### [What you should do]
Please report every line in the entries that contains the string "calendar".

### [Record excerpts]

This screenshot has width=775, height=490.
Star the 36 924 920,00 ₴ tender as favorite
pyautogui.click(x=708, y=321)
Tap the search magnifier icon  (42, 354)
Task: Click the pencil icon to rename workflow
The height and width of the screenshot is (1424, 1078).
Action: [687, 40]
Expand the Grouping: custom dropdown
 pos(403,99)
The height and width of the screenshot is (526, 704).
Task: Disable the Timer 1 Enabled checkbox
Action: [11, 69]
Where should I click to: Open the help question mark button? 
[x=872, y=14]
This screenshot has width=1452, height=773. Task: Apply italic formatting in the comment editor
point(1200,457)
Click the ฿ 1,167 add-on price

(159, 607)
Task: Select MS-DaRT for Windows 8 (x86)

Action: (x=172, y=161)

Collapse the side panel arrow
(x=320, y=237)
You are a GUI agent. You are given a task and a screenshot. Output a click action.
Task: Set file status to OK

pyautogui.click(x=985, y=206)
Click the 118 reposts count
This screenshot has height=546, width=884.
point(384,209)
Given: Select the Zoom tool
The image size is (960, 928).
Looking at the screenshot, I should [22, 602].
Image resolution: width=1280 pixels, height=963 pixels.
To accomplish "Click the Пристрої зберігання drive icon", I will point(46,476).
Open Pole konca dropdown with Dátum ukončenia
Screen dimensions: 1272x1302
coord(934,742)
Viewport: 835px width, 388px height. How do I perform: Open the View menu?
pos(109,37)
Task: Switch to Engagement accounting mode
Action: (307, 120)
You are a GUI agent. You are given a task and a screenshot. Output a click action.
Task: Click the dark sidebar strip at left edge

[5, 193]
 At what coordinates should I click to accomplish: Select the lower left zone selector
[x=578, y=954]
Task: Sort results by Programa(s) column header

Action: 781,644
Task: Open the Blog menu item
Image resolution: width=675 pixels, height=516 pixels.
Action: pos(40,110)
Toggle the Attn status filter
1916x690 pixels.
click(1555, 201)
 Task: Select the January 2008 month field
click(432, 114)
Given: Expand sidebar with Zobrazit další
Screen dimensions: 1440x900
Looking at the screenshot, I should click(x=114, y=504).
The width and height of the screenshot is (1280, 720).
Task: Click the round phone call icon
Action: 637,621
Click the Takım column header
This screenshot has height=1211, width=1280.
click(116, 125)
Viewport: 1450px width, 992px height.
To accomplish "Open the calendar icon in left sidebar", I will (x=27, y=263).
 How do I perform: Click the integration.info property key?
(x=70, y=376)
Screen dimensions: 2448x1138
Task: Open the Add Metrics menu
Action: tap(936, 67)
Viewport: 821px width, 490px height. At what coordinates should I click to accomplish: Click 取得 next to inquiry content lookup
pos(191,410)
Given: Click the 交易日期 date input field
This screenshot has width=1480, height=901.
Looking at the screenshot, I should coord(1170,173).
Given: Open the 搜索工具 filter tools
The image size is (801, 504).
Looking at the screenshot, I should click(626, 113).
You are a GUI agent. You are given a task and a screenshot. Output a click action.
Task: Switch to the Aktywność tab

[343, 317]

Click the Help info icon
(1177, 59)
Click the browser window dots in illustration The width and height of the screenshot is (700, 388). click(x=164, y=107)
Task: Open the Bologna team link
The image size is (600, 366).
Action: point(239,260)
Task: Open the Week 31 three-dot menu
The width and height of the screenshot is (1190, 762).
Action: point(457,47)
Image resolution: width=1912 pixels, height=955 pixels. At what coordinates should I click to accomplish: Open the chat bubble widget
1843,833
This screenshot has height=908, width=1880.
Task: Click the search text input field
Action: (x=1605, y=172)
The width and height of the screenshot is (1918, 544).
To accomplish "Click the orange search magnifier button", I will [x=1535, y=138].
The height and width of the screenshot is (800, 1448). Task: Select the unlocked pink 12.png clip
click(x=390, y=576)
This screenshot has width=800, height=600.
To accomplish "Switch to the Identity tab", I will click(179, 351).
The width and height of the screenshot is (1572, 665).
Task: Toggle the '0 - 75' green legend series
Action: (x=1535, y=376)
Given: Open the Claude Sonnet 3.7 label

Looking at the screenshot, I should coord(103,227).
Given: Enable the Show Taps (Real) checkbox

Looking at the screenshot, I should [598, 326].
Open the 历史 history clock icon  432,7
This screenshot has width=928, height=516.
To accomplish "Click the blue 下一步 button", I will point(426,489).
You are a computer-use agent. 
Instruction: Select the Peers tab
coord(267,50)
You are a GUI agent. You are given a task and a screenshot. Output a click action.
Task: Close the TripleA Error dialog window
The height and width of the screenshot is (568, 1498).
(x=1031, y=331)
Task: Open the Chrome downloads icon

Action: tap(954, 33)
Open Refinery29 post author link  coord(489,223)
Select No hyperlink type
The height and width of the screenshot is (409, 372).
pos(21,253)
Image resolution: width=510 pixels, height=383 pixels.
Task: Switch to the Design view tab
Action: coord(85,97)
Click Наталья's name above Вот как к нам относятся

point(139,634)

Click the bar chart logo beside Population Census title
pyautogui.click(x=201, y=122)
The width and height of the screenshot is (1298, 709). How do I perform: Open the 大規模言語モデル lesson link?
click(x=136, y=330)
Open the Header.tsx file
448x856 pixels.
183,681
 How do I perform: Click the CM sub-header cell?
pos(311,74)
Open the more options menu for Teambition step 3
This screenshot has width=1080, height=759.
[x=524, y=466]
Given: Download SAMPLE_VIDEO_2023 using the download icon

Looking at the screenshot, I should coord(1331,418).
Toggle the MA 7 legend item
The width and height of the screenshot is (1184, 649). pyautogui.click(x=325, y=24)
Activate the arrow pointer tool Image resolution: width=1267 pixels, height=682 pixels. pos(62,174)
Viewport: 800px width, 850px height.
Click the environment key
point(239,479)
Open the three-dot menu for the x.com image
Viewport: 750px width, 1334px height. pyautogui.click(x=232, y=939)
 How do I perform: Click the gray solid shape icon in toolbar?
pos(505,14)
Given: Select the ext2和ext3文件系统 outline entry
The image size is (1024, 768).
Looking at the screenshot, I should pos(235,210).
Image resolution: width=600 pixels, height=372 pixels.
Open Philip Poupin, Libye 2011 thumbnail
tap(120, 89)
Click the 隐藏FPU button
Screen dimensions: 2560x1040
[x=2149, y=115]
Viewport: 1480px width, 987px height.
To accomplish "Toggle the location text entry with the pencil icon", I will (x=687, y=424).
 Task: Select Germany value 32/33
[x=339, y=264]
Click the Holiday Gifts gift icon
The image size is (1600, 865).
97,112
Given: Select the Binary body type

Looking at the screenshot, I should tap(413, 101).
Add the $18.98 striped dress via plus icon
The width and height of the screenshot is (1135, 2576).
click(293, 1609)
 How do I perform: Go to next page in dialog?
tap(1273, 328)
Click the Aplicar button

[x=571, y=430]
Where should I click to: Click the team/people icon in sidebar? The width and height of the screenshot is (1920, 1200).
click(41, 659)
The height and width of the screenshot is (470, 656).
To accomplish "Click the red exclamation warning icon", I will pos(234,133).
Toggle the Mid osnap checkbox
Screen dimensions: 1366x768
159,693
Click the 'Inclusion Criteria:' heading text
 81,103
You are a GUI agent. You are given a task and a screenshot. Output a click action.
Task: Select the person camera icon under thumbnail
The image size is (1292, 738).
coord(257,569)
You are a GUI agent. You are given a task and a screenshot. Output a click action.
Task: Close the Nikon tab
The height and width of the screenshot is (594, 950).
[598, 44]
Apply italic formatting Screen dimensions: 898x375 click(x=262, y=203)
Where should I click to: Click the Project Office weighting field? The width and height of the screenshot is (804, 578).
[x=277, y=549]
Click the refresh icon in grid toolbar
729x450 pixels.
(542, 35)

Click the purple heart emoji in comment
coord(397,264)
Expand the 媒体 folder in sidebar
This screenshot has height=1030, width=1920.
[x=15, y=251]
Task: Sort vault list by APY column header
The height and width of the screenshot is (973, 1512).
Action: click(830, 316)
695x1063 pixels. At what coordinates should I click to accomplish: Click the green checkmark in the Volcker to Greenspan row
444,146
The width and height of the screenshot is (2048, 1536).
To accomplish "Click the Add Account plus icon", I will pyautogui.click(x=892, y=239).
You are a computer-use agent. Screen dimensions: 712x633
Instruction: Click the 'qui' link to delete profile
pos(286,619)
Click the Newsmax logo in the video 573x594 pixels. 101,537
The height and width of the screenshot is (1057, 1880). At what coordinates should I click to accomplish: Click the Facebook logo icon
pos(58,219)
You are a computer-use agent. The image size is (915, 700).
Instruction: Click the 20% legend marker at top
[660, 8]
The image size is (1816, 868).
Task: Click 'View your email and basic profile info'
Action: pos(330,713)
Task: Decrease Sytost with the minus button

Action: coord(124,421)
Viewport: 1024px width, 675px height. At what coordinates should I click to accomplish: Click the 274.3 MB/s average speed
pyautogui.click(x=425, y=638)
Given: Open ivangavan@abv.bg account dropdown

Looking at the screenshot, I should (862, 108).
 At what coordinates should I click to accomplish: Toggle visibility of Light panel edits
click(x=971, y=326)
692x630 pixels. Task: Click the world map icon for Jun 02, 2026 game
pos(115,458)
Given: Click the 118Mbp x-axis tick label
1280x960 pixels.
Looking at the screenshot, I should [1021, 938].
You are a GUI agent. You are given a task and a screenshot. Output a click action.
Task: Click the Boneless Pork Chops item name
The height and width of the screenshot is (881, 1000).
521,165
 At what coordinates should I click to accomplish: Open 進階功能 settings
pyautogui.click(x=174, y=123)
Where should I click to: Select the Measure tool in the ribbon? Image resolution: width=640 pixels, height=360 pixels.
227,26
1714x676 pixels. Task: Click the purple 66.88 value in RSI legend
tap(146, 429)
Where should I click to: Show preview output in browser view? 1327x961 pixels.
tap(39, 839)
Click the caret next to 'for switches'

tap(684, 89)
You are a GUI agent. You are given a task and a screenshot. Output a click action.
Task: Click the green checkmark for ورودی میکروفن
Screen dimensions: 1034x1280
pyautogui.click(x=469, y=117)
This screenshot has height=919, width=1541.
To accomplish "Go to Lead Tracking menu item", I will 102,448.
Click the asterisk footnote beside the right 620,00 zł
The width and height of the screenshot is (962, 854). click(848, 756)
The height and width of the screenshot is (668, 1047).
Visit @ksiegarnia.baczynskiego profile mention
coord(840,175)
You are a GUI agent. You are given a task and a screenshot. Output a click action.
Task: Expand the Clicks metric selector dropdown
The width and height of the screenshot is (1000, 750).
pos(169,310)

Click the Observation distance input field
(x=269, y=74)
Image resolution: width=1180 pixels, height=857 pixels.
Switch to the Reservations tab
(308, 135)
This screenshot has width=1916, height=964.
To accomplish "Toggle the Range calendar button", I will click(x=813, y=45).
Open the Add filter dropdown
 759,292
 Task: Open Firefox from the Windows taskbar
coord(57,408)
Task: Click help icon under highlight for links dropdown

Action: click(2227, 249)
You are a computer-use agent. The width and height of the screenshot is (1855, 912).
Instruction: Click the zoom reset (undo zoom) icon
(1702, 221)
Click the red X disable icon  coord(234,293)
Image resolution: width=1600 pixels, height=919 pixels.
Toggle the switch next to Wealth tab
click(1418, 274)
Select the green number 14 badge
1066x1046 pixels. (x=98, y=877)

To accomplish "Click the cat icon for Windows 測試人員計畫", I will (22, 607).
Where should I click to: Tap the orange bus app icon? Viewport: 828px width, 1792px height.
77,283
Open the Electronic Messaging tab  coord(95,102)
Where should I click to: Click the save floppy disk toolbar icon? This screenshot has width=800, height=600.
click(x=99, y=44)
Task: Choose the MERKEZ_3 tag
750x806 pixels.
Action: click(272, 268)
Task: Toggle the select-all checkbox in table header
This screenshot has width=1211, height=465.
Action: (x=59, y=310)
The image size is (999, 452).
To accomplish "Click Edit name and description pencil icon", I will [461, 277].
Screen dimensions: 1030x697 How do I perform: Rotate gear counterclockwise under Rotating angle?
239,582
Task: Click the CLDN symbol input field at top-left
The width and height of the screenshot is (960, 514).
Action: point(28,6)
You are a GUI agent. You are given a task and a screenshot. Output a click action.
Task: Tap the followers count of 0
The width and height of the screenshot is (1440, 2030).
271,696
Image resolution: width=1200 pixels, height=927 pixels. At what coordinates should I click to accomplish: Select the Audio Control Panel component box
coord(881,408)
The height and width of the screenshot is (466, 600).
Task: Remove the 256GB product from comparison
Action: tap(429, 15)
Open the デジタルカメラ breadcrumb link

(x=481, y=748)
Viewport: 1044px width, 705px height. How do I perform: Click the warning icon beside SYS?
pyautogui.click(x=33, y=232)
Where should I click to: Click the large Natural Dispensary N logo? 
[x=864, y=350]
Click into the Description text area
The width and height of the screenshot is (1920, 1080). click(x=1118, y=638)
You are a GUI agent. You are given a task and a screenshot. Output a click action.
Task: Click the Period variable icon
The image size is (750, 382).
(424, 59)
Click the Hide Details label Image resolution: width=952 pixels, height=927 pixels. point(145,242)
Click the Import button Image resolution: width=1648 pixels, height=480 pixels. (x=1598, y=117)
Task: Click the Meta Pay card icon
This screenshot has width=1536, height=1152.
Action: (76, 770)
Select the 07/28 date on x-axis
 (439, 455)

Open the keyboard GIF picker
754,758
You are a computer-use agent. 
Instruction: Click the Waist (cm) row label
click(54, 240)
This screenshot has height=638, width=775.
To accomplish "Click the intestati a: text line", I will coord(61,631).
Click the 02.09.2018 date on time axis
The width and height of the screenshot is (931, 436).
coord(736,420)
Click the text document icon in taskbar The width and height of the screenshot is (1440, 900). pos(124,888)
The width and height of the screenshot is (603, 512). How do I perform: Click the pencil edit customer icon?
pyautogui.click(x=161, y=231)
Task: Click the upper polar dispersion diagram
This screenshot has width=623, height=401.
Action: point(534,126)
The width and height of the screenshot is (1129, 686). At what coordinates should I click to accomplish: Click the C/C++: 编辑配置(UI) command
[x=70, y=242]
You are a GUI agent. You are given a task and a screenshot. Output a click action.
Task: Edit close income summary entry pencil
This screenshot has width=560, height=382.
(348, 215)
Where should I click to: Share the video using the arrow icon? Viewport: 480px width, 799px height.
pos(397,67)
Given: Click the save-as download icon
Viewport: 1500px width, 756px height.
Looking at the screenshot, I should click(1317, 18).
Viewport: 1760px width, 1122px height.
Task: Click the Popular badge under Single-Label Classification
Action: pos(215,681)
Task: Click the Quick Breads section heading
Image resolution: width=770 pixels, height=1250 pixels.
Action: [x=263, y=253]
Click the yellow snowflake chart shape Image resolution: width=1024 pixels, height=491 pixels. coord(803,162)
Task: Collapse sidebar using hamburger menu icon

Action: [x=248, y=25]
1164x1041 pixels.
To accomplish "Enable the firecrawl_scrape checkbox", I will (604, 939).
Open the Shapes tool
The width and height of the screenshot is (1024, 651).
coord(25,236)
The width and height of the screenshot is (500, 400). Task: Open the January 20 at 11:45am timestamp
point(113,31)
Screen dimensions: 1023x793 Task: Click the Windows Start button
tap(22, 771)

### [Response to the exercise]
To accomplish "Open the calendar icon in left sidebar", I will (x=27, y=263).
To accomplish "Toggle the Range calendar button", I will click(x=813, y=45).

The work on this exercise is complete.